Nine grants have been awarded under the SSITH program, including $3.6 million of funding towards the Michigan team's project, dubbed Morpheus. To keep hackers at bay, the scientists are designing hardware that shunts data around the computer regularly and randomly, destroying past versions as it goes.

It's not just the targeted data that shuffles around, either: the developers say any bug that could be exploited will also be a moving target, as would any passwords. That way, even if attackers manage to find their way to sensitive data once, it'll have moved again before they can properly access it.

"Typically, the location of this data never changes, so once attackers solve the puzzle of where the bug is and where to find the data, it's 'game over,'" says Todd Austin, lead researcher on the Morpheus project. "We are making the computer an unsolvable puzzle. It's like if you're solving a Rubik's Cube and every time you blink, I rearrange it."

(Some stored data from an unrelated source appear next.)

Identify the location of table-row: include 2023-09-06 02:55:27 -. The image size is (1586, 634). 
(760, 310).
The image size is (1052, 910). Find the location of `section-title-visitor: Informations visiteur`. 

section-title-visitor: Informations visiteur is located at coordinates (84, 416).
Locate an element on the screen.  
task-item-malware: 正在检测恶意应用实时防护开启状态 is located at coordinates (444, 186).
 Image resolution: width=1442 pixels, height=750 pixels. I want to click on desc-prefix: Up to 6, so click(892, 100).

Through this mechanism, the scientists say a working Morpheus computer would be able to defend against threats that haven't even been identified yet.

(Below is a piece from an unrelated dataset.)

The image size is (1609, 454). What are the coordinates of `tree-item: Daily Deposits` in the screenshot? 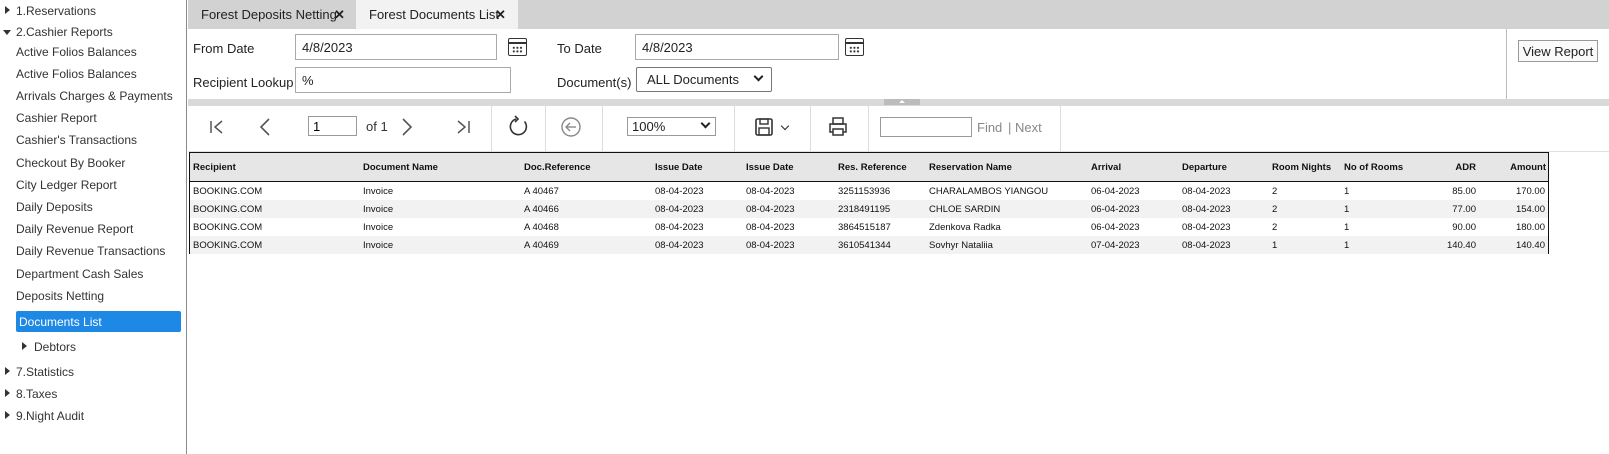 It's located at (54, 207).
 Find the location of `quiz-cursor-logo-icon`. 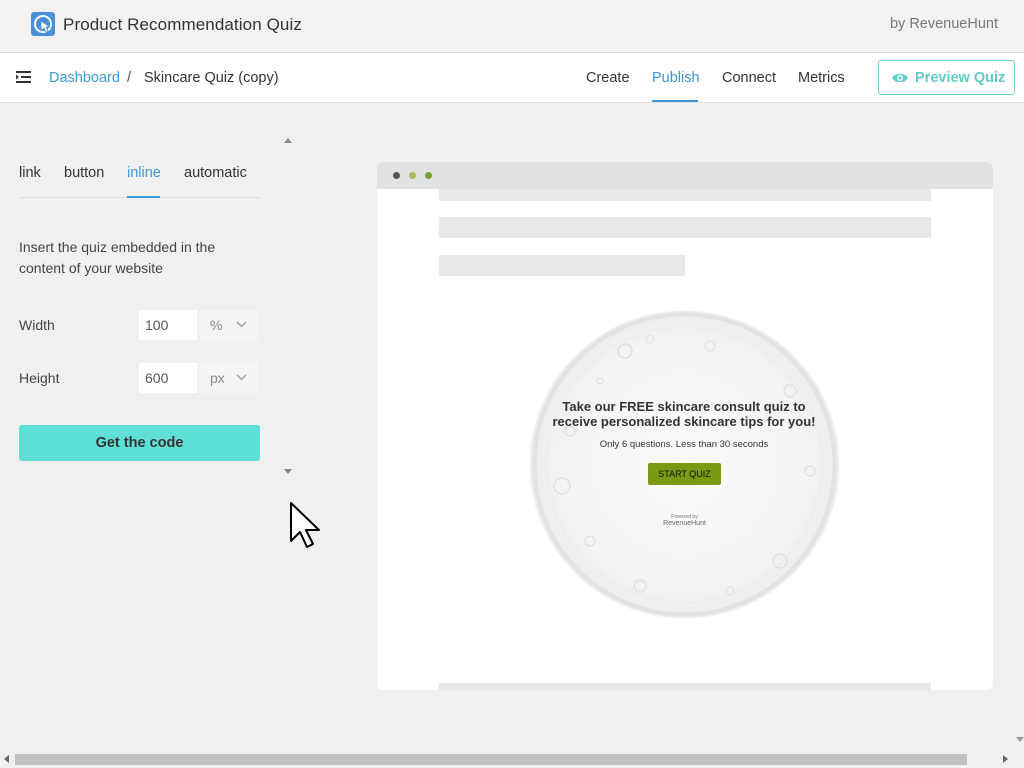

quiz-cursor-logo-icon is located at coordinates (43, 24).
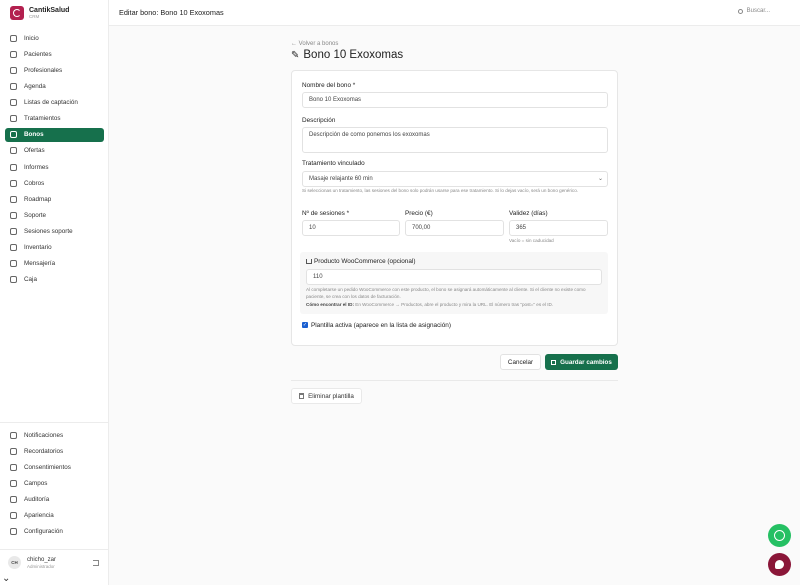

"What's incredibly exciting about the project is that it will fix tomorrow's vulnerabilities," says Austin. "I've never known any security system that could be future proof."

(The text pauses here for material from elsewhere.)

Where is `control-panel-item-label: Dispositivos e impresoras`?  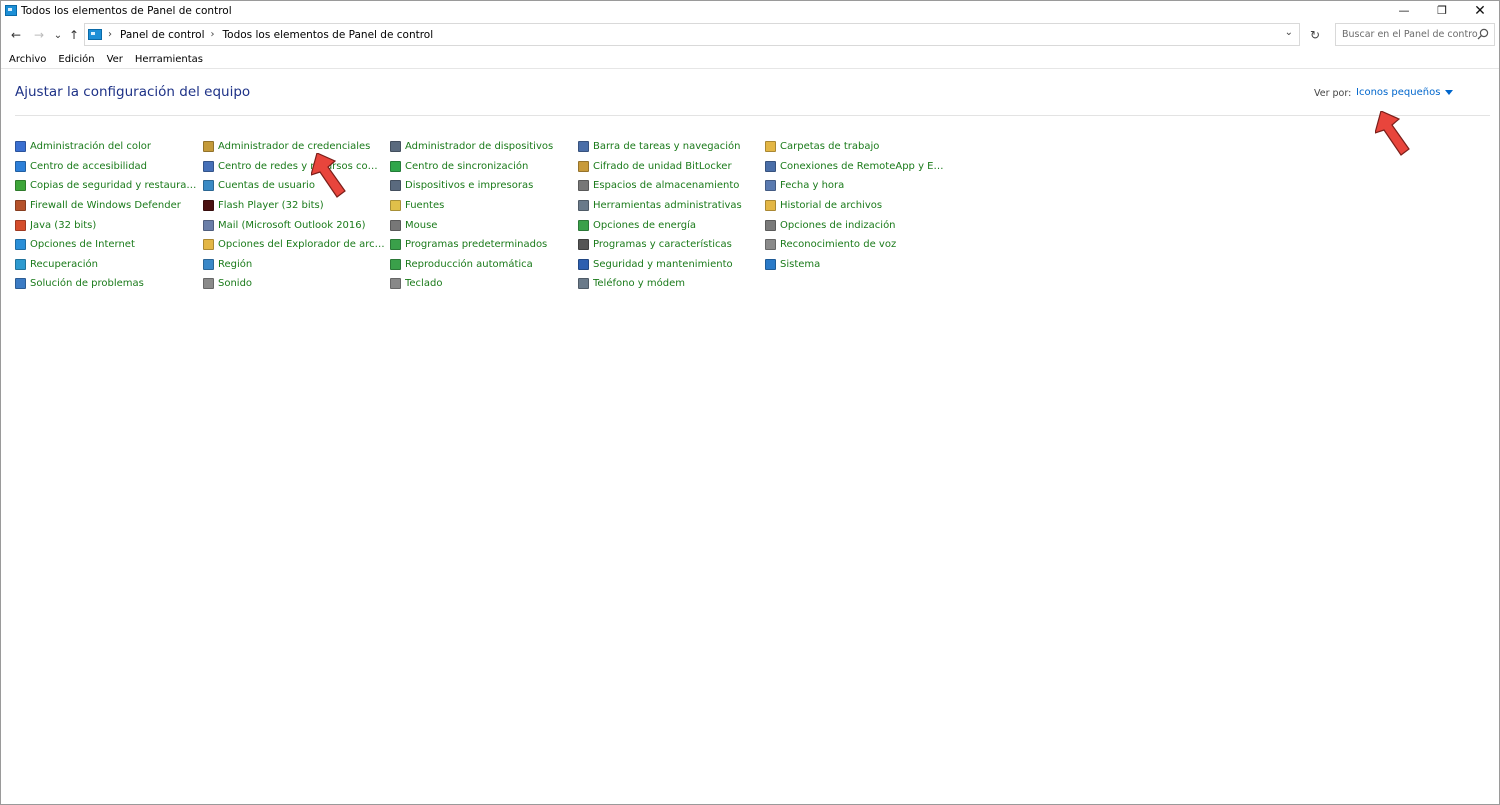
control-panel-item-label: Dispositivos e impresoras is located at coordinates (469, 186).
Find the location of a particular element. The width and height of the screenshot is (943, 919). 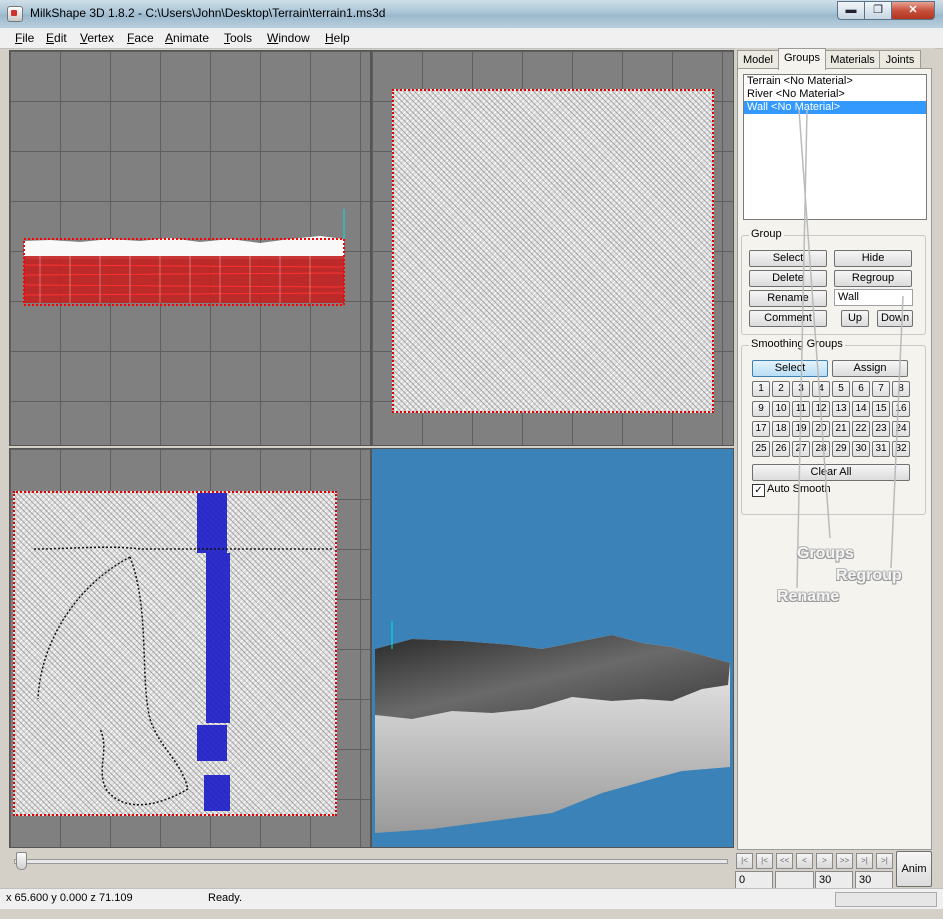

smoothing-assign-button: Assign is located at coordinates (870, 368).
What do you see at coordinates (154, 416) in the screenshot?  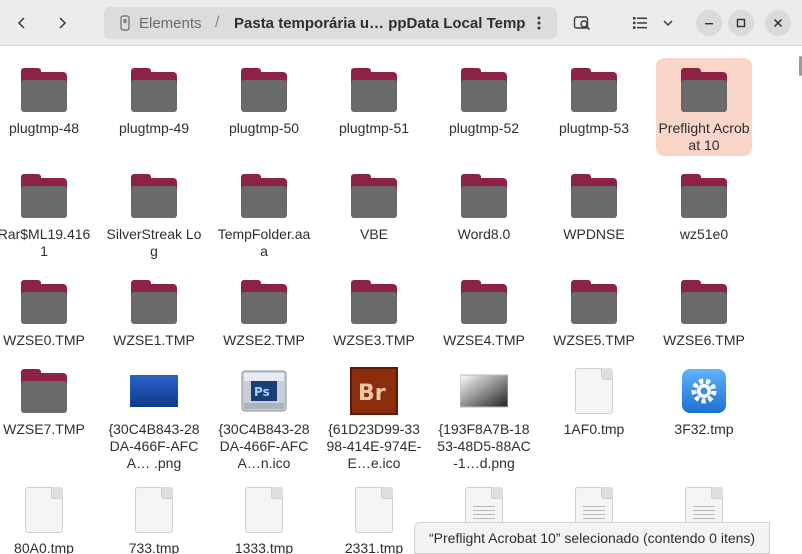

While the team is quick to label the Morpheus method "unhackable," we can only hope that's not tempting fate like a certain so-called unsinkable ship.

Source: University of Michigan

8 comments
aki009
I'd expect this awesome creation of computerized excellence to likely be just as vulnerable to an inside bad actor as the current systems are...
VincentWolf
Just switch to linix and problem solved
fb36
I think the real solution is to get away from compiled native executables. That means common desktop operating systems like Windows, Linux, MacOS need to be killed or completely redesigned. For example software security in Android and IPhone is way more stronger than Windows, Linux, MacOS, because they only run bytecode using a VM, no native executables (that can run directly on the CPU, out of control of the OS).
Aussie_2017
Interesting idea, however if there is a way to login into it or securelly access the information, means that there's an "immutable path or pattern" to access it. Yes it will be harder to crack but not impossible, like always... nothing is 100% secure. Most invasions today come from acquiring accounts that already exist, or locally installed "softwares" that will pack and transfer information.
Nik
Un-Hackable? Like the Titanic was unsinkable? Only time will tell!
Glen Thompson
This looks like great progress for vertain hacks, but unhackable hardware and operating system software will obviously have to be matched by making the human-operator part of the system unhackable too. Simple approaches e.g. two-person-only access will make it harder to hack but still not impossible. This side of the problem will need just as much research.
Vernon Miles Kerr
DARPA developed the Internet to begin with, and as far as security goes, the Internet is a complete POS. I hope DARPA is able to redeem itself by sharing all this work with Internet users.
MBadgero
"The malware exploited a vulnerability in older versions of the Windows operating system, ..."
"Although the virus was swiftly stamped out within a few days, it managed to disrupt hospitals, police units, banks, and businesses around the world."
The best defense is to keep your systems updated. Government agencies are the worst at this; and many businesses see value in hiring cyber defense experts only after they are hacked.